ユートピアの困難? ――吉田エン『世界の終わりの壁際で』(ハヤカワ文庫JA)

世界の終わりの壁際で (ハヤカワ文庫JA)

世界の終わりの壁際で (ハヤカワ文庫JA)


(608文字)

第四回ハヤカワSFコンテスト優秀賞。文庫として登場。来るべき世界の終わりに備えて山手線あたりに巨大な壁が築かれた日本。壁の外と中ではまったく世界が異なる。主人公・音也は壁の外でゲーマーとして生計を立てる。技術だけでは勝ち上がれず、どうしても必要な金を稼ごうと、窃盗に加担。そこで謎の人工知能コーポと、目が見えないが音に敏感な少女・雪子と出会う。そして音也は壁の内外をめぐる巨大な戦いに巻き込まれていく。

壁で世界を分ける、というのは新しい発想ではない。しかし、読んでいて面白い。新しい世界を創造するのがSFの重要な役割なのだが、それができていなくても面白いSFはある。世界の謎が明らかになるわけでもない(続編への含み? 続編はあれば読んでみたい)。そこに生きる人々の生活がきちんと描けていれば、面白いのだろう。どちらかといえば壁の中よりも外のほうが、魅力的に描けていたのは、私たちの世界が壁の外に近いからだろうか? 壁の中がいまいちピンとこないのは、木城ゆきと銃夢』のザレムのしょんぼり具合を思い出した。ユートピアを描くのは、やはり難しい。

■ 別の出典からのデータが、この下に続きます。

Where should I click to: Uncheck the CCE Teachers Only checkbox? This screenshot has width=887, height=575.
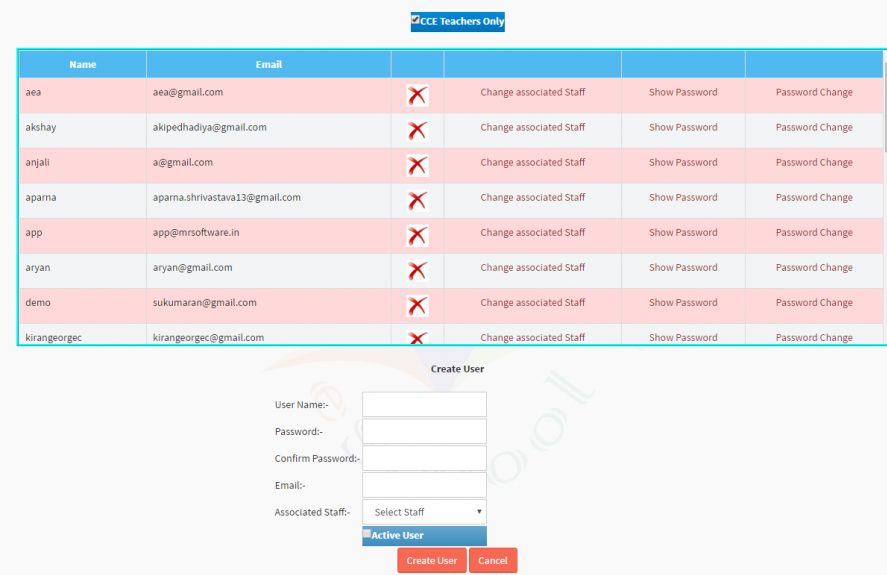415,20

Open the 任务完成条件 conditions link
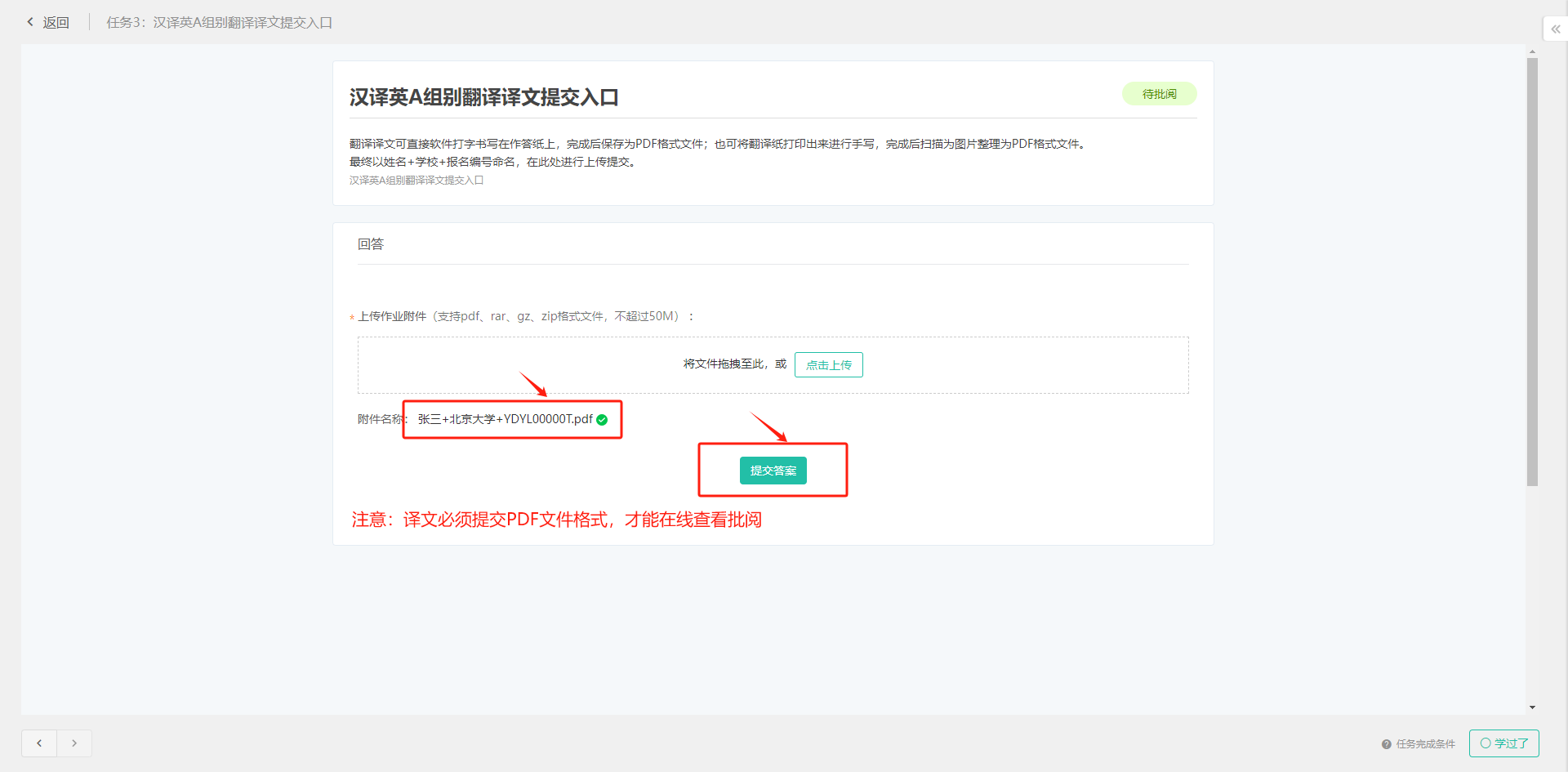(x=1425, y=744)
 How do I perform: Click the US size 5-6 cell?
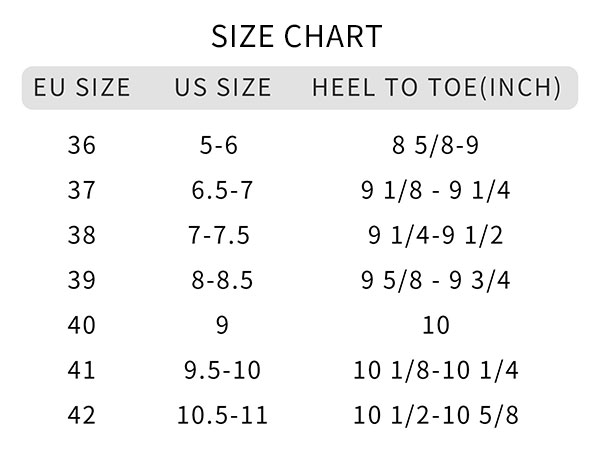tap(219, 146)
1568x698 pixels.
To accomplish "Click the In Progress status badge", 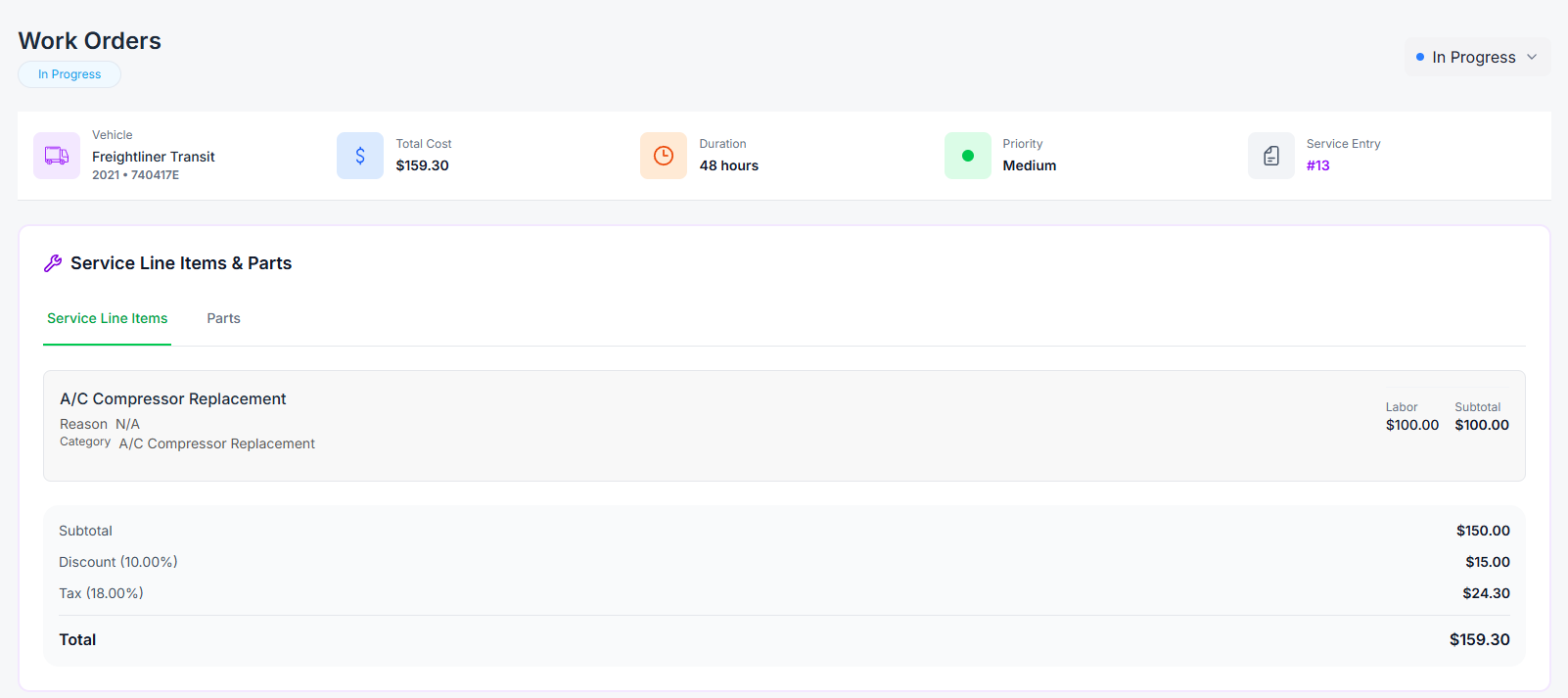I will tap(69, 74).
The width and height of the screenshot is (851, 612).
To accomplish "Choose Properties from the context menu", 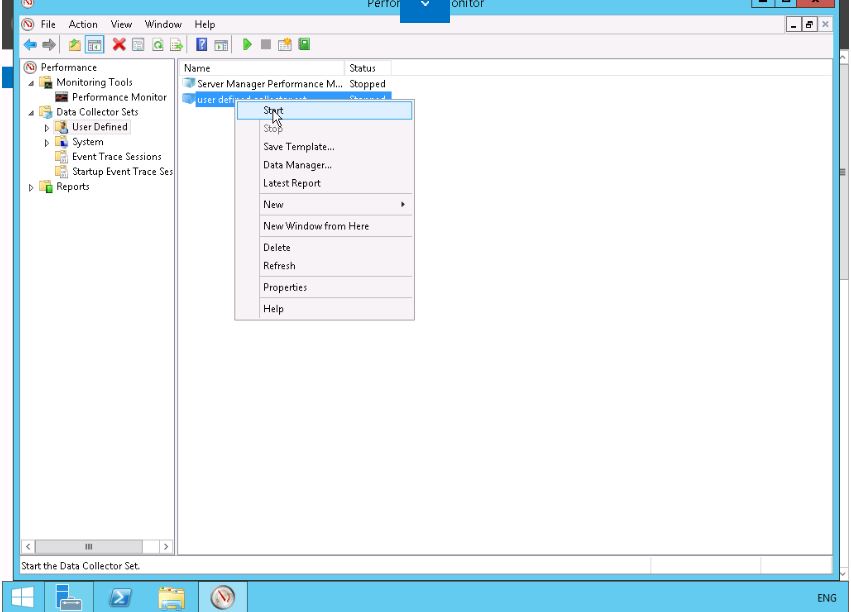I will click(284, 288).
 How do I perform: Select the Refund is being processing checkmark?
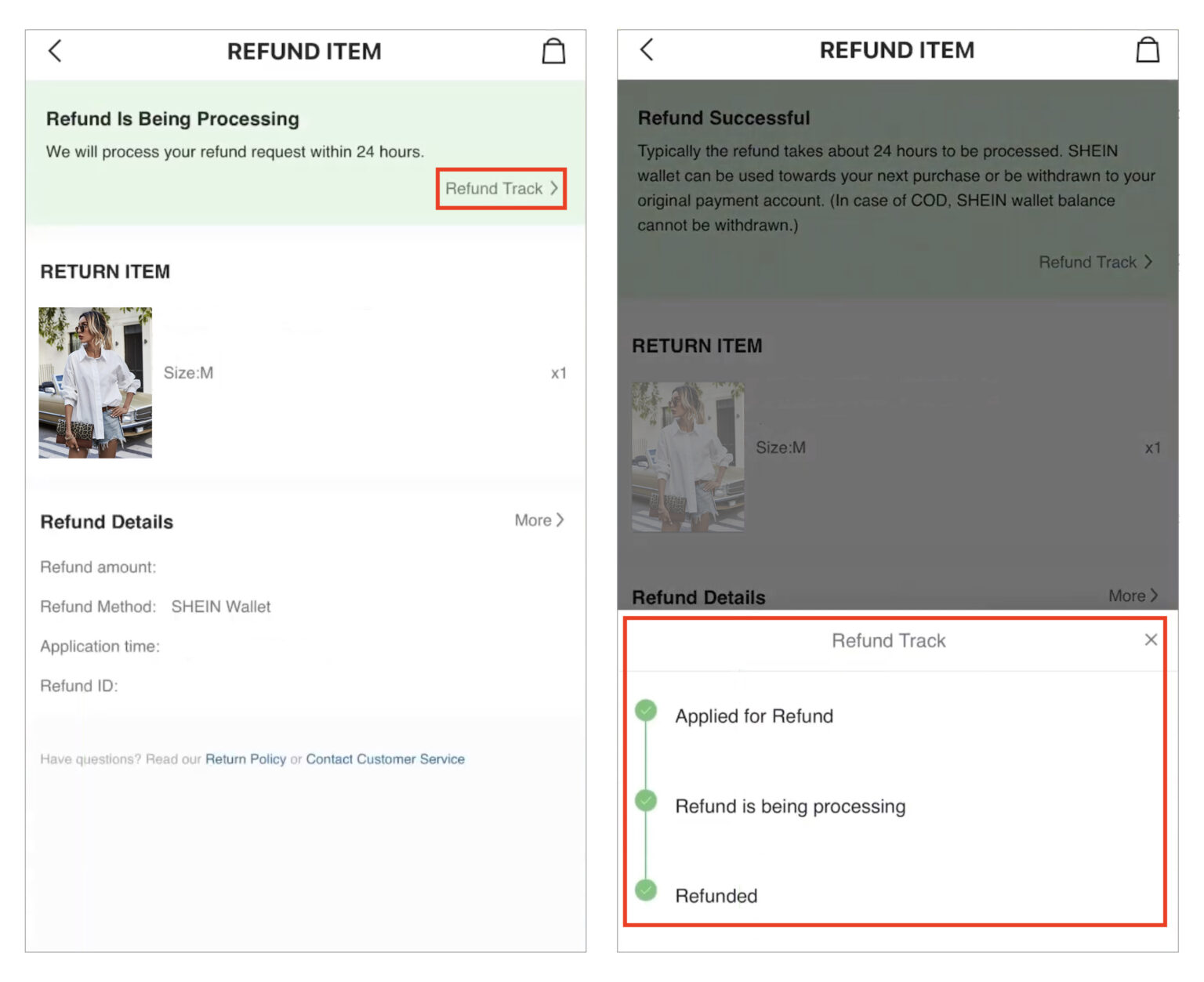point(645,800)
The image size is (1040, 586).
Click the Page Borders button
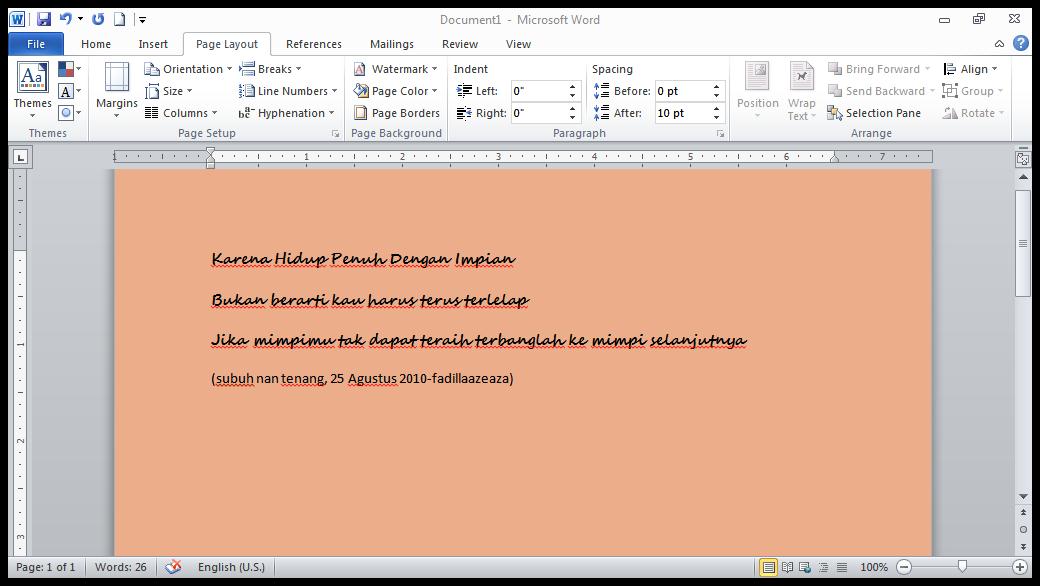pos(397,113)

ゲームに始まり、もちろんゲームに終わる。伏線の回収はしっかりとできている。ボリュームもあり、デビュー作としては、よくまとまっていると思う。長い作品を破綻なく終えるのは大変なのだ。…とはいえ『最後にして最初のアイドル』のような突き抜けた破壊力はない。今後、どう成長していくか、注目。